Material provided:
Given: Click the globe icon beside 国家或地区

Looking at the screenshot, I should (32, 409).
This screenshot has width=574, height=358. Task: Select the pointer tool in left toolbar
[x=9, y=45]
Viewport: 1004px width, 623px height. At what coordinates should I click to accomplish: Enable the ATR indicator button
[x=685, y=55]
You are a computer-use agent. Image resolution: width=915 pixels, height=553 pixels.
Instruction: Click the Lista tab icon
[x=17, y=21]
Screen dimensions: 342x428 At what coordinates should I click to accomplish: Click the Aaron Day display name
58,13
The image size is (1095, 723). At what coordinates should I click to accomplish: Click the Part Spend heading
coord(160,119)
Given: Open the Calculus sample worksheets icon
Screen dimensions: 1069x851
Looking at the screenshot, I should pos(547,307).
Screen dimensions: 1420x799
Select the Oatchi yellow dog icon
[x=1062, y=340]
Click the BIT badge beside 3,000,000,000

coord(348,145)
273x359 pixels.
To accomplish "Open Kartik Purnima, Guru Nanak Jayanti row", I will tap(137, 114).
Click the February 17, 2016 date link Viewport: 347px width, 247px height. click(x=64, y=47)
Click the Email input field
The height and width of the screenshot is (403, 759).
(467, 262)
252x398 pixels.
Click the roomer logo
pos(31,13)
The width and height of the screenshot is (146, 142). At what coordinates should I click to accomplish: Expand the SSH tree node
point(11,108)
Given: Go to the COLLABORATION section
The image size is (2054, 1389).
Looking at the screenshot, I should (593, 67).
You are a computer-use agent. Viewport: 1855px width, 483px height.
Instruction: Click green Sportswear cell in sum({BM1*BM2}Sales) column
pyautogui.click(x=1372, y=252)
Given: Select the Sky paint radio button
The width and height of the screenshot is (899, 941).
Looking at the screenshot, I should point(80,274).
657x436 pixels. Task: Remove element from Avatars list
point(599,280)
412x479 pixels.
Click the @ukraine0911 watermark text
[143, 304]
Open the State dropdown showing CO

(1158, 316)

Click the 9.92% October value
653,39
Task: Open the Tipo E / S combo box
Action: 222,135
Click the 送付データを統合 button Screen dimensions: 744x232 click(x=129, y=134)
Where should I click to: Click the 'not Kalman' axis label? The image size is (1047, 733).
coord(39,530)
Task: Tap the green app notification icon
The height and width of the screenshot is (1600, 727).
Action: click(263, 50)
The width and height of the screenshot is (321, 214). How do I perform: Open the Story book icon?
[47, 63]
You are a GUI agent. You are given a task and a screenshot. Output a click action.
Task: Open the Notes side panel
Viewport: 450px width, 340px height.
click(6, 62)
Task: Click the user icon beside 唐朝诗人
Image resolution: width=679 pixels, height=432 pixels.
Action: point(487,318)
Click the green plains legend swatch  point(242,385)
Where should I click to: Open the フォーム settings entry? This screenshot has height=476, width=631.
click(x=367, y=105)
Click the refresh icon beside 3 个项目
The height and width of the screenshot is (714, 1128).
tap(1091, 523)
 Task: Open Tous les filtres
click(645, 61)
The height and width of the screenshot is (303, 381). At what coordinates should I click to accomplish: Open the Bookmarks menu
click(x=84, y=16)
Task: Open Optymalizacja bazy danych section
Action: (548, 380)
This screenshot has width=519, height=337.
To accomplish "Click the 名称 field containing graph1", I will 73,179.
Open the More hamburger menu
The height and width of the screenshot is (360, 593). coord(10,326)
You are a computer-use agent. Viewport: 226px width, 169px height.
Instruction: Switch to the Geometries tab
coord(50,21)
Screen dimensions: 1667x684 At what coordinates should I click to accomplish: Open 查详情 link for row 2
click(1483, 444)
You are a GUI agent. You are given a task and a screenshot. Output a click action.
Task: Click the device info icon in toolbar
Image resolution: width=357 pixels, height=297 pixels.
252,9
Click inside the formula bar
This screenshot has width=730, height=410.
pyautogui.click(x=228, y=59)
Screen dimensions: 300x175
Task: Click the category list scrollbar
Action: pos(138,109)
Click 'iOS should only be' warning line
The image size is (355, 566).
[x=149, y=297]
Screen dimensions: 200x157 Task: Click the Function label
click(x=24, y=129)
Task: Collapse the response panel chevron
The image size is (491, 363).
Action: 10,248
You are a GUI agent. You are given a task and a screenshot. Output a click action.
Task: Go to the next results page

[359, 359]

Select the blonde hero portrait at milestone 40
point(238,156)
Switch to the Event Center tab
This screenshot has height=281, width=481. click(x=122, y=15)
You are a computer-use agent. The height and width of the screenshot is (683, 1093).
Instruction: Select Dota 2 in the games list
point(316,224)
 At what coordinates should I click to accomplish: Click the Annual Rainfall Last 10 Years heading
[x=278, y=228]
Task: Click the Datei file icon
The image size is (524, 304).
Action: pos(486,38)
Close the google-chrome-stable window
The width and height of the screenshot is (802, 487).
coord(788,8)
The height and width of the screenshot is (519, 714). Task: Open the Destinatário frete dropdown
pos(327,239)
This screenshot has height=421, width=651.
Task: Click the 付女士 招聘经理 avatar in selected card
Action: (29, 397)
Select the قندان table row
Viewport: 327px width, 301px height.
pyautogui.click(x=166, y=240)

The task:
After locating the line with "Task: Open the Notes side panel" above, return that line and every later line through the one with "Click the green", word for word and with nothing else.

Answer space:
Task: Open the Notes side panel
Viewport: 450px width, 340px height.
click(6, 62)
Task: Click the user icon beside 唐朝诗人
Image resolution: width=679 pixels, height=432 pixels.
Action: point(487,318)
Click the green plains legend swatch  point(242,385)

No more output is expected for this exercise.